Continuing this odyssey! I realized that since the effect is saturating rather than cut-off, what I really need is a nonlinear-transformation of the gaussian mixture, which I’ve attempted to formulate like so:

library(dplyr)
library(ggplot2)
library(brms) #current github version

#make some data
gamma_r = 7
eta_r = 1
dat <- data_frame(days = rep(10*(0:10), each=50),
                 frac = 0.5 + 0.5*sin((days*2*pi/50))) %>%
  group_by(days) %>%
  mutate(seropos = runif(n()) > frac) %>%
  group_by() %>%
  mutate(titer = rnorm(n(), mean = if_else(seropos, 2, 6), sd = 1),
         response = gamma_r * exp(-titer/gamma_r)^eta_r)

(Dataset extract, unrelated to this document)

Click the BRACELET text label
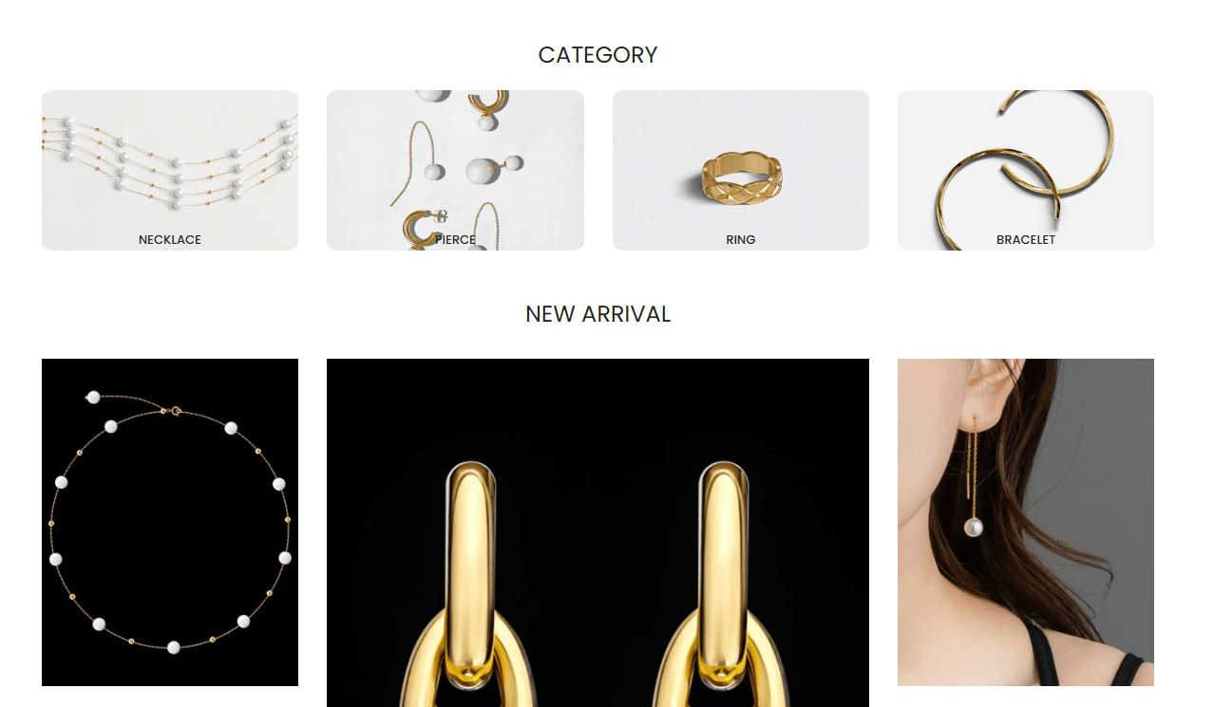 pos(1026,240)
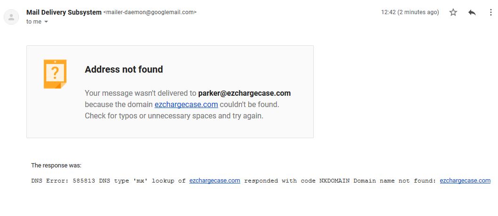The height and width of the screenshot is (216, 498).
Task: Open ezchargecase.com link in the gray card
Action: tap(186, 104)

ggplot(dat, aes(x=days, y = response, group=days)) +
  geom_violin() +
  geom_point()


gmix <- mixture(gaussian, gaussian, order = 'mu')
nl_mix <- bf(
  response ~ 1,
  mu1 ~ gamma * exp(-t1/gamma)^eta,
  mu2 ~ gamma * exp(-t2/gamma)^eta,
  t1 ~ 1,
  t2 ~ 1,
  eta ~ 1,
  gamma ~ 1,
  theta1 ~ s(days,bs="tp", k = 15, m=2),
  nl = TRUE
)

However, when I try to run get_prior() on this to understand what priors to specify, I get an error:

get_prior(formula = nl_mix,
          family = gmix,
          data = dat)
Error in terms.formula(as.formula(x)) : invalid power in formula

I’m not sure if I’m specifying the formula incorrectly or once again stretching the limits of brms’s code-writing machinery. I tried wrapping the power terms in I() as you would a regular R formula, but then I get

Error: The following variables are missing in 'data':
'gamma', 't1', 'eta', 't2'

#5

I am not sure if I should think of this as indented behavior or not, but the problem is the following.

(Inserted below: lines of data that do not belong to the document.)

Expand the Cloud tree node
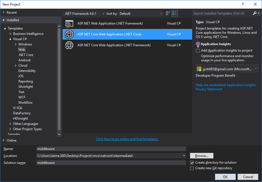This screenshot has width=262, height=182. tap(16, 65)
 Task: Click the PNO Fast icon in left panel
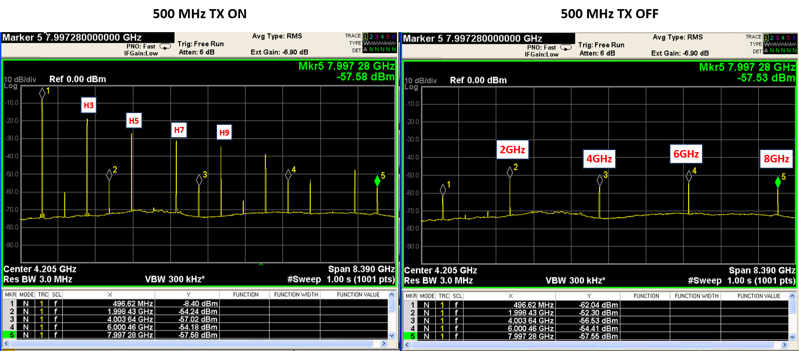[x=166, y=47]
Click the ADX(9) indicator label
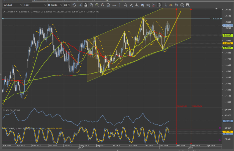The width and height of the screenshot is (234, 151). point(9,110)

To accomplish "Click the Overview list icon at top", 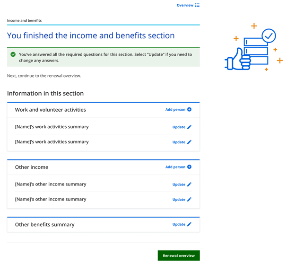I will 197,5.
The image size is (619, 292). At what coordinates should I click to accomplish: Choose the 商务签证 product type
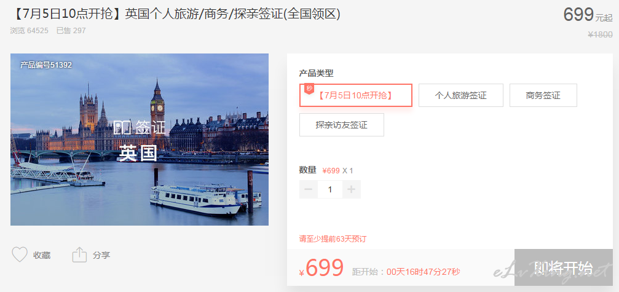tap(543, 95)
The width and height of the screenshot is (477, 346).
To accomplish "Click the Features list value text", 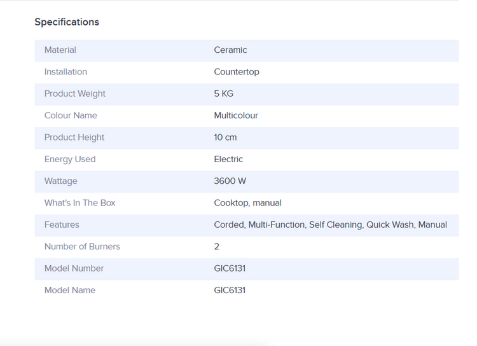I will [330, 225].
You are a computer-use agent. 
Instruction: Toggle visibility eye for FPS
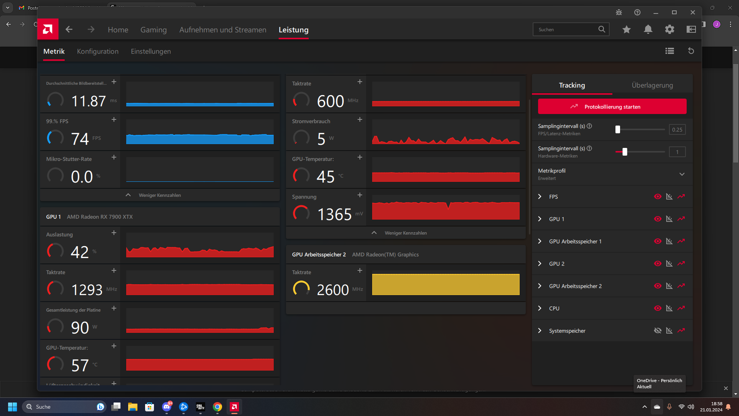[x=658, y=197]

You no longer predict “mu” itself but “mu1” and “mu2”. When you specifiy non-linear formulas for “mu1” and “mu2”, the nl = TRUE doesn’t automatically apply for them and you get this weird error.

If you try

nl_mix <- bf(
  response ~ 1,
  nlf(mu1 ~ gamma * exp(-t1/gamma)^eta),
  nlf(mu2 ~ gamma * exp(-t2/gamma)^eta),
  t1 ~ 1,
  t2 ~ 1,
  eta ~ 1,
  gamma ~ 1,
  theta1 ~ s(days,bs="tp", k = 15, m=2),
  nl = TRUE
)

you see the actual error message telling you what mixture do not (yet) support non-linear formulas. Feel free to open an issue on github if you want me to remember to get this implemented at some point.


#6

Thanks! I’ll open that issue and I guess go to modifying the Stan code for now.